Switchable bispecific antibodies for cancer-specific delivery of PEGylated nanomedicine to treat antigen-loss relapse in B cell malignancies
Targeted therapies for B
malignancies such as CD19 targeted antibody-drug conjugates and CD19-targeted
bi-specific T-cell engagers (BiTEs) therapy showed impressive results in
clinical trials. However, single-antigen targeting is associated with the risk
of relapse, with up to 30% of relapses after CD19-mediated BiTE therapy found
to be CD19-negative population. This might be due to antigen-loss mutations and
tumor heterogeneity. We hypothesize that
subsequently targeting multiple antigens (e.g. CD19, CD22, and CD52) will
improve therapy outcomes of B malignancies and control disease progression
during CD19-negative relapse. In this study, we propose to develop a switchable
bispecific antibody platform for redirecting PEGylated nanomedicines to B
malignancies to overcome antigen-loss relapse.
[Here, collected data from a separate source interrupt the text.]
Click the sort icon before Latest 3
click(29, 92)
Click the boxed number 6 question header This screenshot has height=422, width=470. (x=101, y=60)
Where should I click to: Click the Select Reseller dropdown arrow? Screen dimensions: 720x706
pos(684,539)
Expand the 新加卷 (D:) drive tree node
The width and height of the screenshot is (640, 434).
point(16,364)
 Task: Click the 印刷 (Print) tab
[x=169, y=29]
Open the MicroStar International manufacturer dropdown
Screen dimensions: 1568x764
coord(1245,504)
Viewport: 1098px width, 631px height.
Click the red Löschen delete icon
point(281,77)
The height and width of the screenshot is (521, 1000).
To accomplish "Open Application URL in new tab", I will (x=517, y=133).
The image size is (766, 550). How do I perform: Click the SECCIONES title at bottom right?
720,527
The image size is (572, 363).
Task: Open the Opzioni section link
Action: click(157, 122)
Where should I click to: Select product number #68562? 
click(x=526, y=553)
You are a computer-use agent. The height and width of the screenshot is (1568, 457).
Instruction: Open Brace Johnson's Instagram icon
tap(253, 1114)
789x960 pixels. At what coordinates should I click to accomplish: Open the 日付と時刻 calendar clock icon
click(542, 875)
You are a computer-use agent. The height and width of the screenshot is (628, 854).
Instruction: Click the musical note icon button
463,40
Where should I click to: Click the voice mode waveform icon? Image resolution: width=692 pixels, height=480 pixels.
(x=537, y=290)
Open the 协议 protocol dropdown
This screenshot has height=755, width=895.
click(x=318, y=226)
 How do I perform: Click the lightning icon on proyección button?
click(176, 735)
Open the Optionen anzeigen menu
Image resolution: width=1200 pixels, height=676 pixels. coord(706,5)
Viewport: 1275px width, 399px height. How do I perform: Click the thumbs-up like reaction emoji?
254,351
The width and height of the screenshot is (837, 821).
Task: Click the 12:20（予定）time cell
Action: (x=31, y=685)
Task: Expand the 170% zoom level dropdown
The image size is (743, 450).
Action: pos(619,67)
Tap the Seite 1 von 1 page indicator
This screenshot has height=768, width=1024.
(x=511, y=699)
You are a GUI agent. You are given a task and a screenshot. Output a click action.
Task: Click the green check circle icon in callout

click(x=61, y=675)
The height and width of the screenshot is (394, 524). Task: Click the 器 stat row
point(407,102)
Development of bispecific antibodies for delivery of nanomedicines across the Blood-Brain Barrier
Approximately 10-20% of patients with non-small cell lung cancers (NSCLC) developed brain metastasis. Treatments of brain cancers typically require efficient drug delivery across the blood-brain-barrier (BBB) which is the main bottleneck for the delivery of therapeutics into the brain. Transferrin receptor (TfR) mediated transcytosis has potential use for transportation of therapeutics across the BBB, however it usually showed poor BBB penetration due to the inefficient release of the payload during transcytosis. We propose a novel approach to boost the brain uptake of nanoparticles by facilitating efficient nanoparticles release in brain endothelial cells.